Wandering Thoughts archives

2021-07-12

Problems in the way of straightforward device naming in operating systems

I've recently been writing (again) about Linux network interface names, this time what goes into udev's normal device names. This is a perennial topic in many operating systems; people are forever wanting straightforward and simple names for devices (networks, disk drives, and so on) and forever irritated that operating systems don't seem to be able to deliver this. Unix network device naming makes an illustrative example for everything that adds complexity even without hot-plugged devices.

Once upon a time the name of Unix Ethernet devices was simple; they were called eth0, eth1, eth2, and so on. This is an appealing naming scheme for networks, disk drives, and so on; you number the first Ethernet eth0 and go upward from there. The big problem with this naming scheme is the question of how you decide what is the first Ethernet, and in general how do you create an order for them and then keep it stable.

The minimum requirement for any naming scheme is that if the system is rebooted with no other changes, you get the same device names. In any operating system that probes and registers physical devices in parallel, this means you don't want to make the order be the order in which hardware is detected, because that might vary from reboot to reboot due to races. If one piece of hardware or one device driver is a little faster to respond this time around, you don't want what eth0 is to change. Operating systems could probe and register hardware one at a time, but this is unpopular because it can take a while and slow down reboots. Generally this means that you have to order devices based on either how they're connected to the system or some specific characteristics they have.

(The hardware changing how fast it responds may be unlikely with network interfaces, but consider disk drives.)

The next thing you want for a naming scheme is that existing devices don't have their names changed if you add or remove hardware. If you already have eth0 and eth1 and you add two new network cards (each with one interface), you want those two new interfaces to be eth2 and eth3 (in some order). If you later take out the card that is eth2, most people want eth3 to stay eth3. To make this case more tricky, if the card for eth2 fails and you replace it with an identical new card, most people want the new card's network interface to also be eth2, although it will of course have a different unique Ethernet hardware address.

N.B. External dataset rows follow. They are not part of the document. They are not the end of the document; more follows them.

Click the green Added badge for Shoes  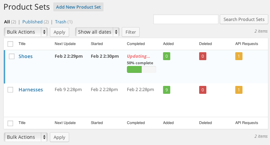167,56
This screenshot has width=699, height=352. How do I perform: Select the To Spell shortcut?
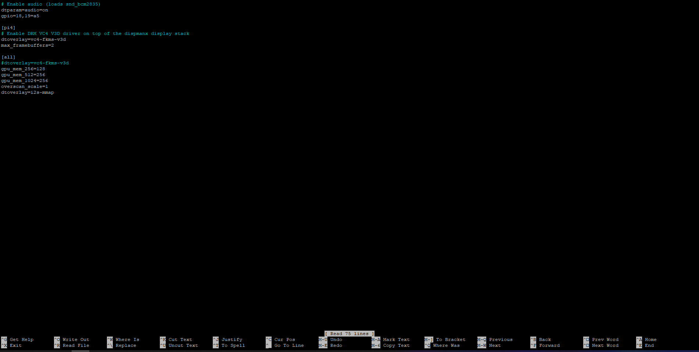[233, 345]
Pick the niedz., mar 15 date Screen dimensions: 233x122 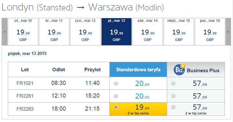click(179, 32)

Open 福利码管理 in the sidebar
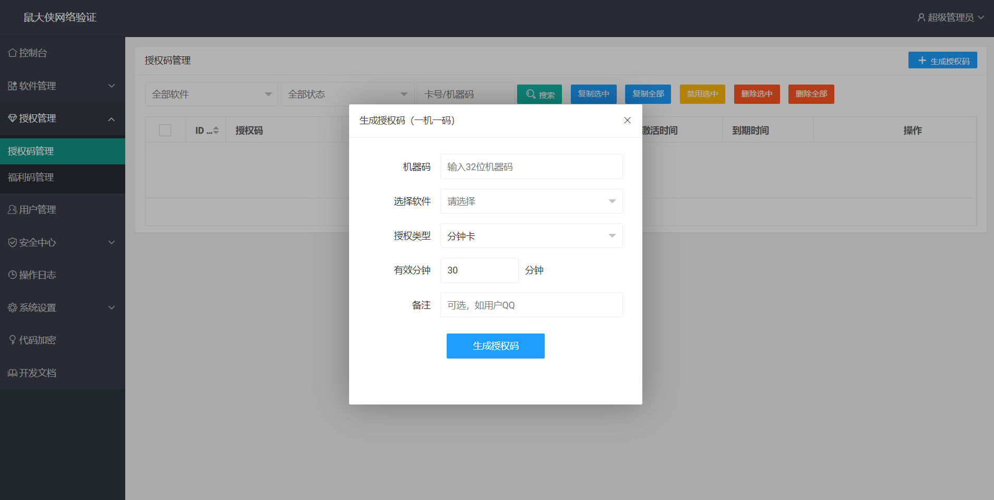coord(31,177)
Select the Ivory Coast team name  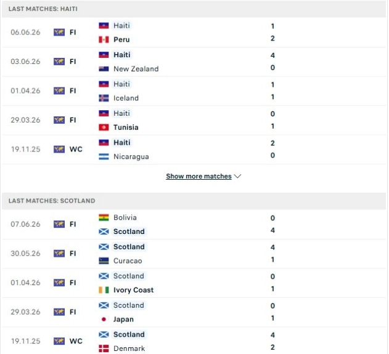[134, 290]
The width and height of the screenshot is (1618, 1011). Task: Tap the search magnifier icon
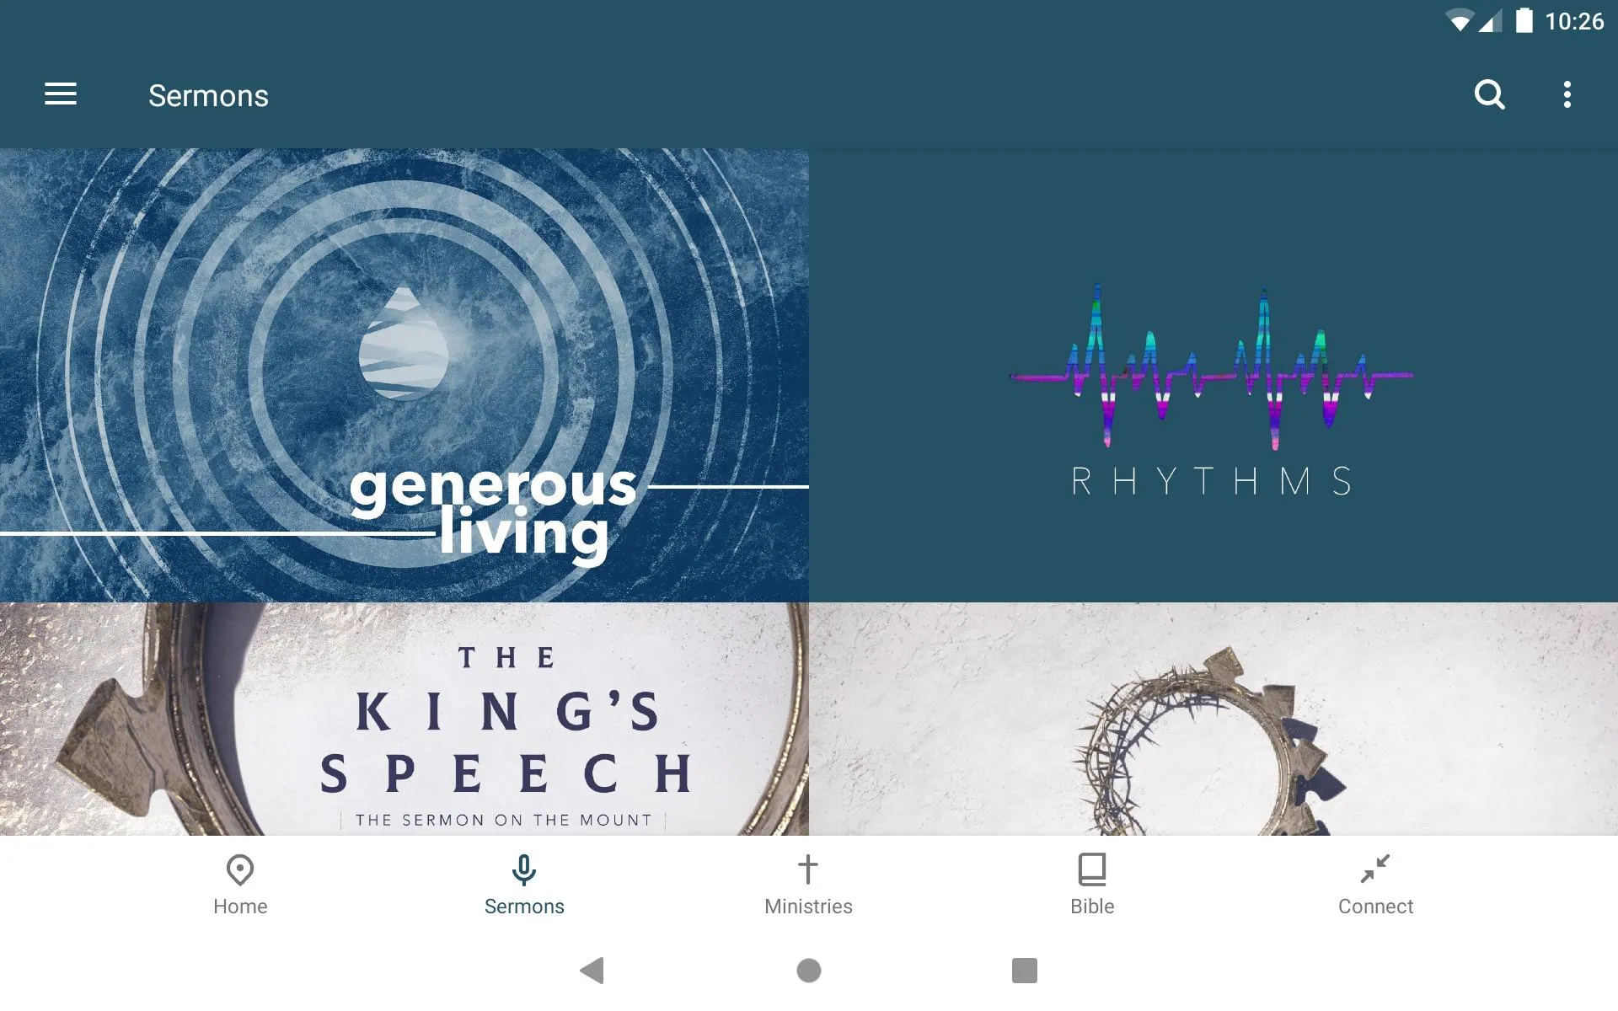pyautogui.click(x=1489, y=94)
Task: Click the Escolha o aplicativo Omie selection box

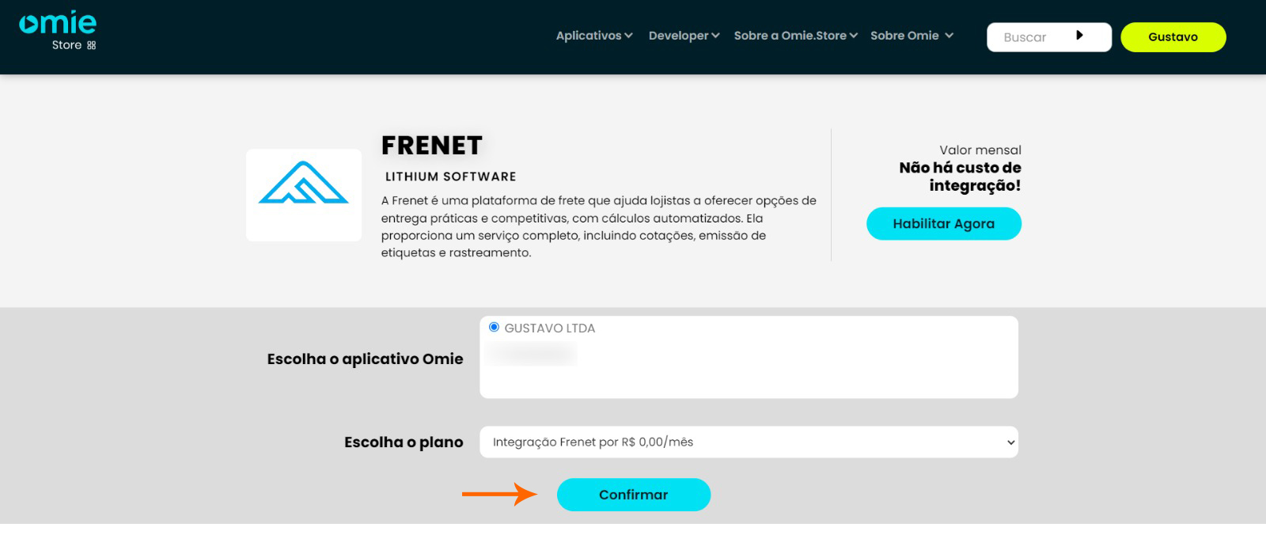Action: [749, 356]
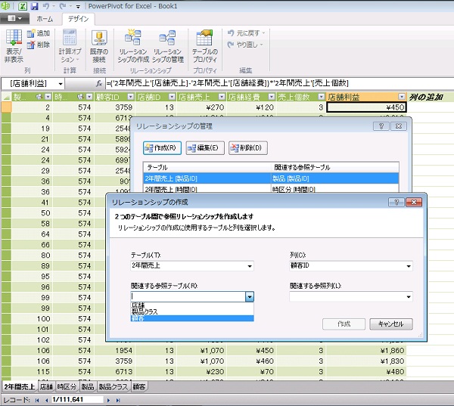The width and height of the screenshot is (454, 406).
Task: Click the 表示/非表示 column icon
Action: coord(13,43)
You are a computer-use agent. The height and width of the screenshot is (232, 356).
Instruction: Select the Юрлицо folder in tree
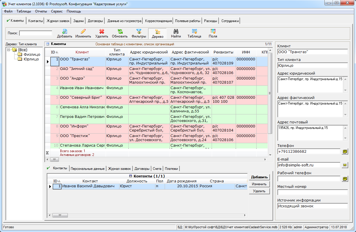(x=31, y=59)
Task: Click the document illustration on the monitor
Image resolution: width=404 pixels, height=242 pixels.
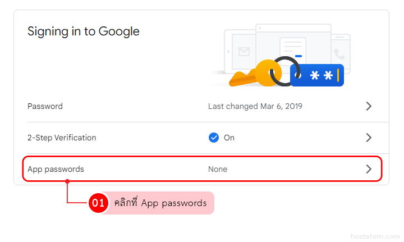Action: pyautogui.click(x=292, y=49)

Historically, some operating systems have attempted to implement this sort of long term stable device naming scheme by maintaining a registry of associations between device names and specific hardware. This creates its own set of problems, because now your replacement eth2 is most likely going to be eth4, but if you reinstall the machine from scratch it will be eth2 again. This leads to the third thing you want in a naming scheme, which is that if two machines have exactly the same hardware, they should have the same device names. Well, you may not want this, but system administrators definitely do.

Most modern general purpose computers use PCIe, even if they're not based on x86 CPUs. PCIe has short identifiers for devices that are stable over simple reboots in the form of PCIe bus addresses, but unfortunately it doesn't have short identifiers that are stable over hardware changes. Adding, removing, or changing PCIe hardware can insert or remove PCIe busses in the system's PCIe topology, which will renumber some other PCIe busses (busses that are enumerated after the new PCIe bus you've added). PCIe can have fully stable identifiers for devices, but they aren't short since you have to embed the entire PCIe path to the device.

It's possible to reduce and postpone these problems by expanding the namespace of device names. For instance, you can make the device names depend on the hardware driver being used, so instead of eth0 and eth1, you have ix0 and bge0. However, this doesn't eliminate the problem, since you can have multiple pieces of hardware that use the same driver (so you have ix0, ix1, and so on). It also makes life inconvenient for people, because now they have to remember what sort of hardware a given system has. A long time ago, Unix disk device names were often dependent on the specific hardware controller being used, but people found that they rather preferred only having to remember and use sda instead of rl0 versus rk0 versus rp0.

(The third problem is that your device names can change if you replace a network card with a different type of network card; you might go from bnx0 to bge0. It might even be from the same vendor. Intel has had several generations of networking chipsets, which are supported by different drivers on Linux. My office machine has two Intel 1G interfaces, one using the igb driver and one using the e1000e driver.)

tech/DeviceNamingProblems written at 23:28:24; Add Comment

Understanding something about udev's normal network device names on Linux

For a long time, systemd's version of udev has attempted to give network interfaces what the systemd people call predictable or stable names. The current naming scheme is more or less documented in systemd.net-naming-scheme, with an older version in their Predictable Netwwork Interface Names wiki page. To understand how the naming scheme is applied in practice by default, you also need to read the description of NamePolicy= in systemd.link(5), and inspect the default .link file, '99-default.link', which might be in either /lib/systemd/network or /usr/lib/systemd/network/. It appears that the current network name policy is generally going to be "kernel database onboard slot path", possibly with 'keep' at the front in addition. In practice, on most servers and desktops, most network devices will be named based on their PCI slot identifier, using systemd's 'path' naming policy.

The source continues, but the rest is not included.